Rabu, 11 Mei 2011

Commodification and the Christian Nation

Kelly Baker

Our own faithful leader, Paul Harvey, has an excellent piece on David Barton's packaging and selling of Christian nation ideology at Religion Dispatches, in which he shows attacking Barton's credentials is not an effective strategy because of the popularity of the product Barton sells: the ideology of Protestant Christian America. Commodity not scholarship is the key. This follows his previous post and Randall's post about Barton that lit up our comments section. Here's a taste:

Some of that is because of the skill of Barton and his organization WallBuilders at ideological entrepreneurialism. Barton’s intent is not to produce “scholarship,” but to influence public policy. He simply is playing a different game than worrying about scholarly credibility, his protestations to the contrary notwithstanding. His game is to inundate public policy makers (including local and state education boards as well as Congress) with ideas packaged as products that will move policy.

Historical scholarship moves slowly and carefully, usually shunning the public arena; Barton’s proof-texting, by contrast, supplies ready-made (if sometimes made-up) quotations ready for use in the latest public policy debate, whether they involve school prayer, abortion, the wonders of supply-side economics, the Defense of Marriage Act, or the capital gains tax.
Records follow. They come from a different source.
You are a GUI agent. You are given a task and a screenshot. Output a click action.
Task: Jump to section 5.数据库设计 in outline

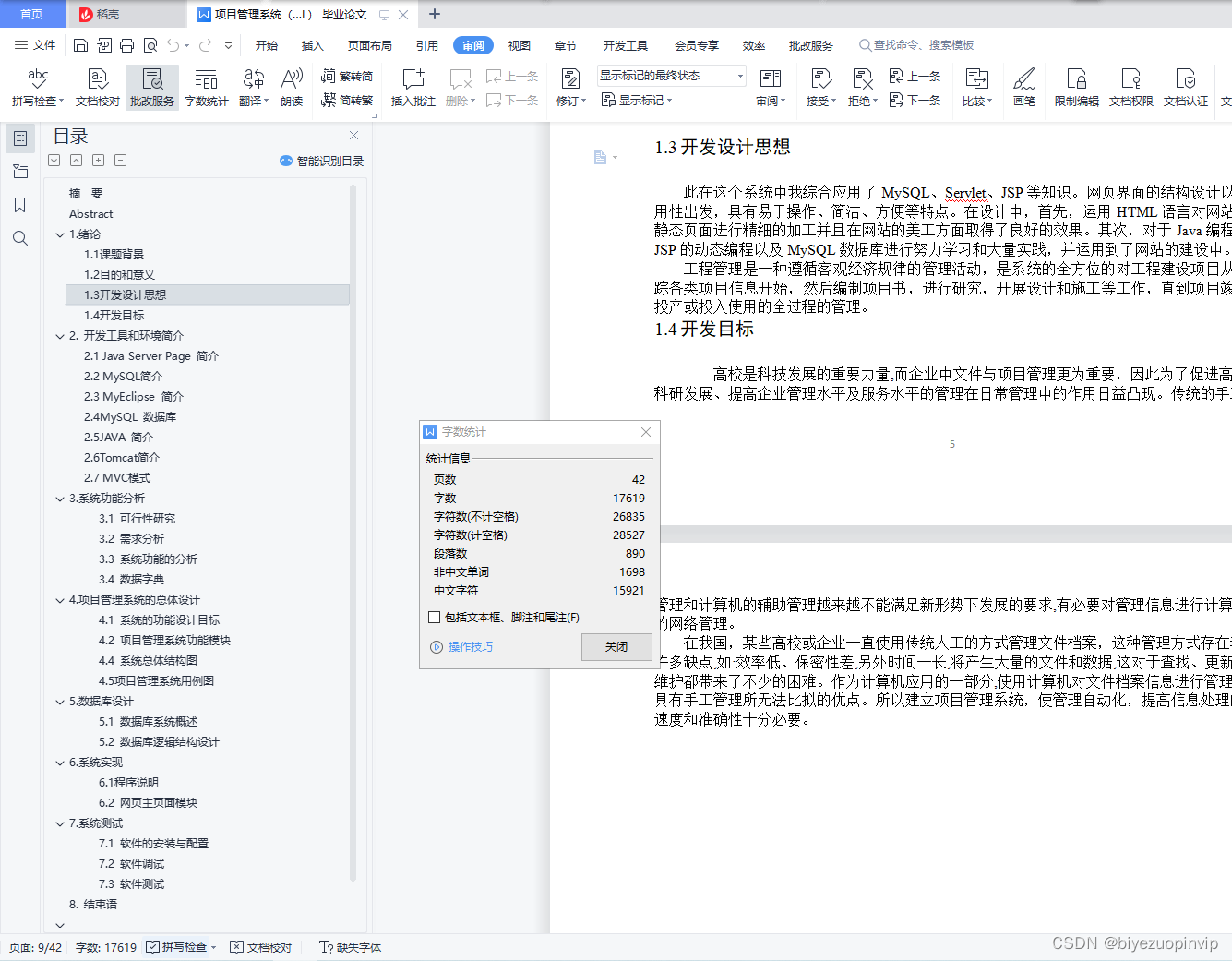click(x=102, y=701)
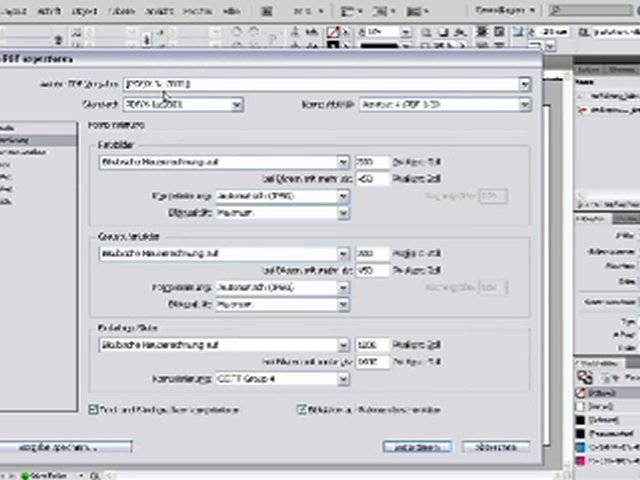Viewport: 640px width, 480px height.
Task: Click the Farbbilder resolution input field
Action: 371,162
And Barton’s engagingly winsome personality, fully on display on The Daily Show, doesn’t hurt. He fires facts faster than they can be fought off, and he does so with a sort of Gomer Pyle sincerity that makes his critics look churlish.

Besides this sort of organizational skill and personal charisma, however, Barton’s success at withstanding the phalanx of professional critics comes because he taps into a long history of “Christian Nation” providentialism.